MOLECULAR ION MODIFICATION OF A HEXANETHIOLATE SELF-ASSEMBLED MONOLAYER DURING SURFACE-INDUCED DISSOCIATION

The modification of a hexanethiolate self-assembled monolayer (CH3(CH2)(5)S) adsorbed on Ag (111) by exposure to pyridine, thiophene, furan, and tert-butyl molecular ions during surface-induced dissociation (SID) experiments is probed using infrared reflection absorption and scattered ion spectra. As much as 60% of the monolayer is modified after a 2.9 X 10(14) ions/cm(2) exposure at an energy of 32 eV. Ion-induced modification consists of C-H and C-C bond cleavage in the hexanethiolate adsorbate. Ion-induced adsorbate modification appears at an ion kinetic energy threshold of similar to 20 eV and rises sharply at 25 and 32 eV but is independent of the species of the incident ion.
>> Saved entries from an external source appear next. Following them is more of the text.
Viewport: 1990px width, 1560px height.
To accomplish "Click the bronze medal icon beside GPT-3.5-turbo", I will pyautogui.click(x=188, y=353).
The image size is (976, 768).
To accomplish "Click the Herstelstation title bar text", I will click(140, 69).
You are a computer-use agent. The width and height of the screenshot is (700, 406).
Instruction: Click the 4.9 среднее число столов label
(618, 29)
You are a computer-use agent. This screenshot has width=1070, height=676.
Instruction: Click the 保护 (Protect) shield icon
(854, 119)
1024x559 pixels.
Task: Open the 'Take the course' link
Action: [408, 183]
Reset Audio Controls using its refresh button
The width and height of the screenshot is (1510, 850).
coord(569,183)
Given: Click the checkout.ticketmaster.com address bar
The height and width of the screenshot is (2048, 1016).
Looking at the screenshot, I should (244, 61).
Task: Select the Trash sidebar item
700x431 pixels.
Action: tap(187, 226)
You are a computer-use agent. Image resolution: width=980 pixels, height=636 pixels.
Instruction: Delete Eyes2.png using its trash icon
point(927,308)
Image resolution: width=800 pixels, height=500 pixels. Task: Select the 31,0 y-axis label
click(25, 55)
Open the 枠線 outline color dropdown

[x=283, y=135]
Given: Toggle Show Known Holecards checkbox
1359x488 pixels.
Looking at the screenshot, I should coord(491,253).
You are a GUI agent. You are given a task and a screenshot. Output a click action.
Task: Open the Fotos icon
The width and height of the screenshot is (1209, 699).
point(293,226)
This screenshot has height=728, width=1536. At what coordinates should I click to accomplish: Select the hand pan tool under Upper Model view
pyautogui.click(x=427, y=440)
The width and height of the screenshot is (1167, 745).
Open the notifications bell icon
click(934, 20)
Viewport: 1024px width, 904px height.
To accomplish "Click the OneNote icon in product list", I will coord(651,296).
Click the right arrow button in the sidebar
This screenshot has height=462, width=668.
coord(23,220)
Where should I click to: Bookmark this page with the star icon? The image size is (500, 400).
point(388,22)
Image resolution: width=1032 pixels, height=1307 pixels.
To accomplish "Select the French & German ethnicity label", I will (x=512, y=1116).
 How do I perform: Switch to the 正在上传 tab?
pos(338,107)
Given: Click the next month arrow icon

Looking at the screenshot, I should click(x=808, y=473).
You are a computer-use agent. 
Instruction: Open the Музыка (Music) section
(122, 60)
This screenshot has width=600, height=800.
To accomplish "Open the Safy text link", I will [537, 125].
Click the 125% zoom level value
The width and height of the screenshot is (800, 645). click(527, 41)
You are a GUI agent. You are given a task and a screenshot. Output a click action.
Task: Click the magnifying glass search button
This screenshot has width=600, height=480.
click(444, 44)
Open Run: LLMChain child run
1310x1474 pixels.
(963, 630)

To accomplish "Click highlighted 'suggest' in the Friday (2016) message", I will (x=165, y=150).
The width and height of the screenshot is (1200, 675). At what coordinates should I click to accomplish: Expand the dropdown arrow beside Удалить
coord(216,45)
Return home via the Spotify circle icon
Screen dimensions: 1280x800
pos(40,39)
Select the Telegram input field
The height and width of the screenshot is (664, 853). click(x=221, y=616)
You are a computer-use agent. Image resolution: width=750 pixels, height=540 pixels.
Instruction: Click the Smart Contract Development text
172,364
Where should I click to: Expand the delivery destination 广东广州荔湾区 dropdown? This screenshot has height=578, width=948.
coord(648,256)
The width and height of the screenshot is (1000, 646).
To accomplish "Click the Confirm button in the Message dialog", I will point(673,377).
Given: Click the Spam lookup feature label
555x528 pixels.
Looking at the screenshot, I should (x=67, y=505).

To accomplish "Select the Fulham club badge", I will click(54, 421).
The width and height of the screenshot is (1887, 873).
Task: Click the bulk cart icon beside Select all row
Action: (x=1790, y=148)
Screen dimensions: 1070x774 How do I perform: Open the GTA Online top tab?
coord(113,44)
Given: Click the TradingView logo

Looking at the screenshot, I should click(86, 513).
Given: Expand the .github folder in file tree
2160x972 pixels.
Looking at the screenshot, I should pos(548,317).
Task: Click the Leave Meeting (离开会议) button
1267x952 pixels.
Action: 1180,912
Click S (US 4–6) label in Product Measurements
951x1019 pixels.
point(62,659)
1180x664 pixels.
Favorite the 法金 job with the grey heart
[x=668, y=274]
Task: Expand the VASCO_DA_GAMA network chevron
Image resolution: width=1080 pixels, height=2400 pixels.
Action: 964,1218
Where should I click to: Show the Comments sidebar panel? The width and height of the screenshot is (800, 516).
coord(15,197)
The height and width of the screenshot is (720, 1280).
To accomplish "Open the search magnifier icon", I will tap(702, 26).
Even after extensive ion bombardment of the hexanethiolate, the scattered ion spectra observed during SID remain virtually unchanged. Collected from gas phase prepared self-assembled monolayers at atypically high ion exposures of > 10(14) ions/cm(2), these results nonetheless indicate that SID spectra recorded under practical conditions (i.e., solution prepared self-assembled monolayers and lower ion doses) should be stable and reproducible.